What happens during IP encapsulation at the Network Layer?

IP wraps the transport-layer segment in an IP header (adding source and destination addresses), creating a Layer 3 PDU called a packet.

Encapsulation is how the Network Layer hands off data to be routed: the Transport Layer's segment (TCP or UDP) becomes the payload, and IP prepends a header carrying the source and destination IP addresses. The result is a packet — the Network Layer's Protocol Data Unit (PDU). This matters because routing works entirely on the IP header: every router along the path reads those addresses to decide where to send the packet, while the wrapped segment is never touched until it reaches the destination host.
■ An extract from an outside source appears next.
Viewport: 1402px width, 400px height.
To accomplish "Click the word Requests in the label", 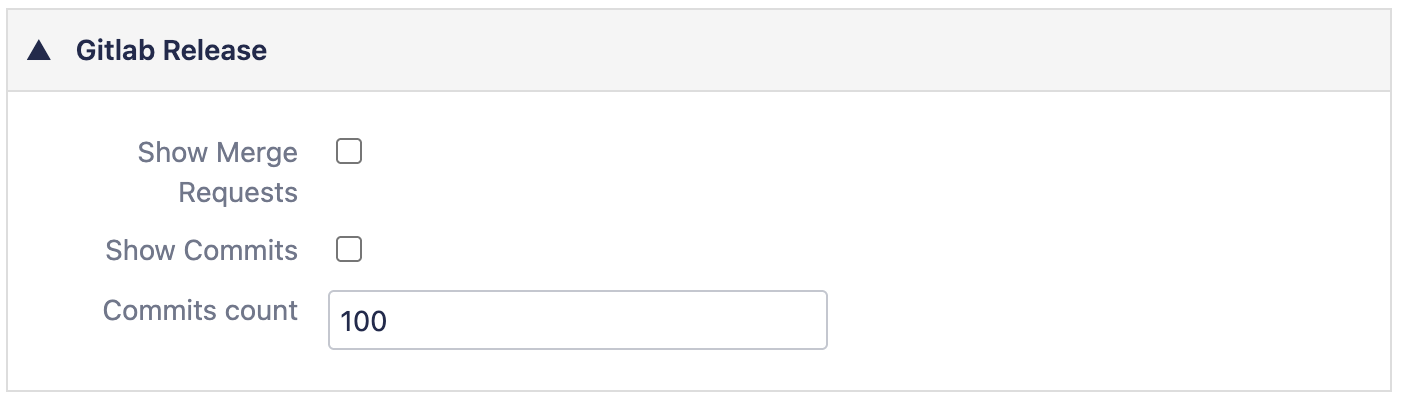I will click(238, 192).
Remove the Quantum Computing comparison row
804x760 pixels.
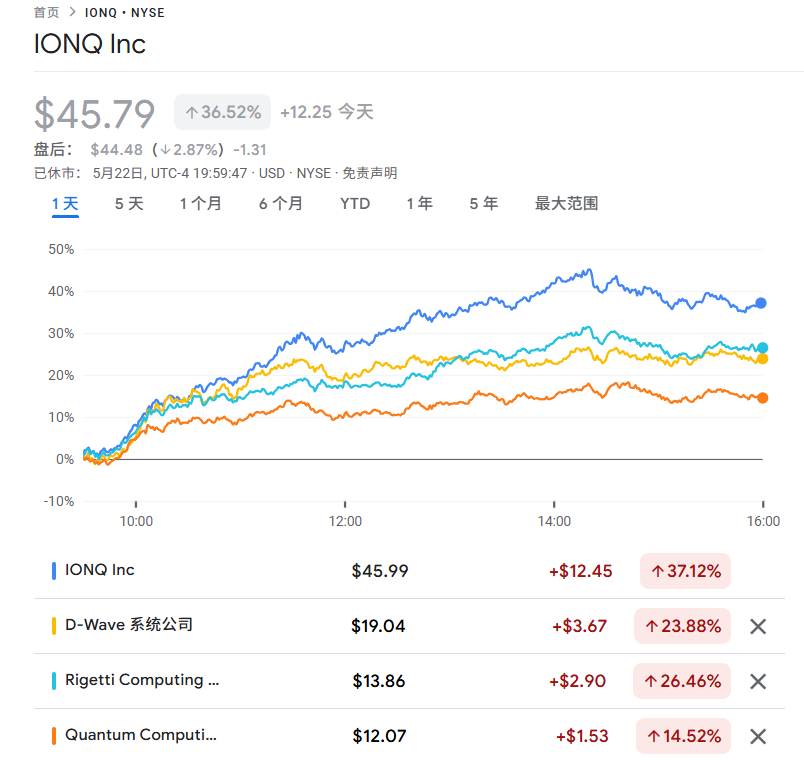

Because the header is a separate wrapper, IP can switch between IPv4 and IPv6 without disturbing the Layer 4 segment inside, and (absent NAT) the source/destination addresses stay constant end to end so each hop sees the same forwarding information.

Segment wrapped in an IP header becomes a packet

* The transport segment becomes the payload; IP adds a header to form the Layer-3 packet. *

IP Encapsulation process:

  1. IP encapsulates the Transport Layer segment (TCP or UDP)
  2. Adds an IP header containing source and destination addresses
  3. Creates a Network Layer PDU called a packet

Key characteristics:

  • IP can use either IPv4 or IPv6 packet without affecting the Layer 4 segment
  • The IP packet is examined by all Layer 3 devices (routers) as it traverses the network
  • The IP addressing does NOT change from source to destination

Note: NAT (Network Address Translation) will change addressing, but that's covered in a later module.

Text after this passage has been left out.